En una ocasión hace más de veinte años en que fui a visitar a un familiar internado en una clínica de rehabilitación, en una de las dinámicas el monitor (a su vez un adicto en recuperación) dibujó en un pizarrón un perro y explicó que a los adictos había que tratarlos como tales. Ello porque la única forma en que comprendían era marcándoles límites, por lo que en su despliegue gráfico de la metáfora dibujó también una especie de cordón que delimitaba los límites que no debía cruzar el animal, mismos que se le debían marcar con claridad, principalmente por su propio bien.
Mi familiar se ofendió sobremanera por la metáfora con la que aludían a los internos, supongo que además de por la fragilidad emocional que naturalmente vive quien decide entrar a un centro de rehabilitación, también porque seguía en un estado de negación sobre su problema de adicción, pues reiteradamente afirmaba que él no era como los demás internos. Aun así, recuerdo que lo del perro a todos nos pareció un poco extremo y humillante, aunque claramente iba en línea con el discurso y principios generales del programa, pues al menos ahí era clara la estrategia de buscar demoler la autoestima y la identidad previa de quienes se internaban (supongo que algunos por voluntad propia, otros más obligados por los familiares), para recomponerlos o reconfigurarlos según otro tipo de principios que idealmente les permitieran superar los patrones que condujeran a la adicción y funcionar de otro modo tanto en familia como en sociedad. Pues claramente la precariedad emocional y la sensación de culpa y de estar en falta perpetua (no sin razón, en la mayoría de los casos) formaban parte del programa, y había numerosos mecanismos diseñados para conducir a los pacientes hacia ese tipo de emociones y estados mentales.

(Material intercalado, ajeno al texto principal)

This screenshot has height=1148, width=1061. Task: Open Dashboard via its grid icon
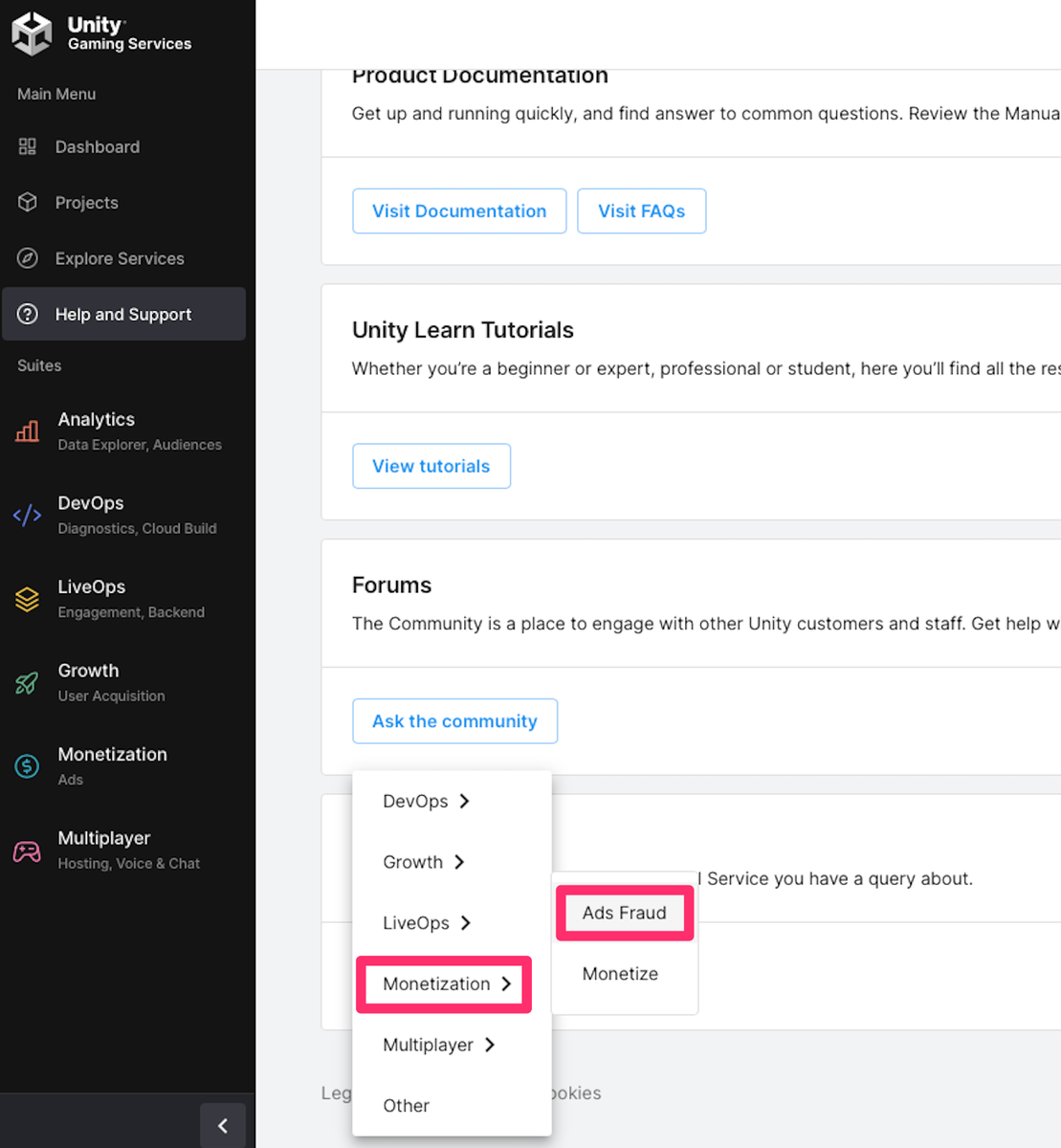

Pensaba un poco en esto a raíz de leer varias notas relacionadas con los pronunciados incrementos en la adicción al juego, las drogas (al parecer, la sobredosis es la principal causa de muerte en menores de 50 años en Estados Unidos), los créditos personales que otorgan apps (con tasas de interés demenciales) y, por supuesto, internet y las redes sociales, en el sentido de que todo esto tiene que ver con un tema sistémico y de organización de las sociedades contemporáneas, más allá de las historias personales de las millones de personas que nos enganchamos de una u otra forma a estas distintas posibilidades para comportarnos como adictos. Pero no tanto al nivel de las problemáticas individuales, sino al de los mecanismos de exclusión/inadecuación que son tan relevantes para los discursos y prácticas de las sociedades actuales.
Pues el hecho de que un porcentaje elevado de la población
se encuentre de una forma u otra enganchado produce un sentimiento masivo de inadecuación un tanto permanente, mismo que como pez que se muerde la cola es luego aprovechado para engancharnos otro tanto más en un nuevo crédito personal, en una plataforma de apuestas deportivas, sustancias, apps, etcétera etcétera.
Un poco como aquella imagen de Deleuze y Guattari en Capitalismo y esquizofrenia, donde imaginaban una sociedad donde cada quien contaría con una tarjeta de para transitar por las ciudades, que en ocasiones simplemente dejaría de funcionar y con ello tendríamos el denegado, el muy temido “not on the list”, para el que nuestras sociedades cada vez ofrecen mayores y más accesibles formas de trazar los límites de pertenencia/exclusión, un poco como si el mundo se estuviera convirtiendo en un gran y masivo centro de rehabilitación.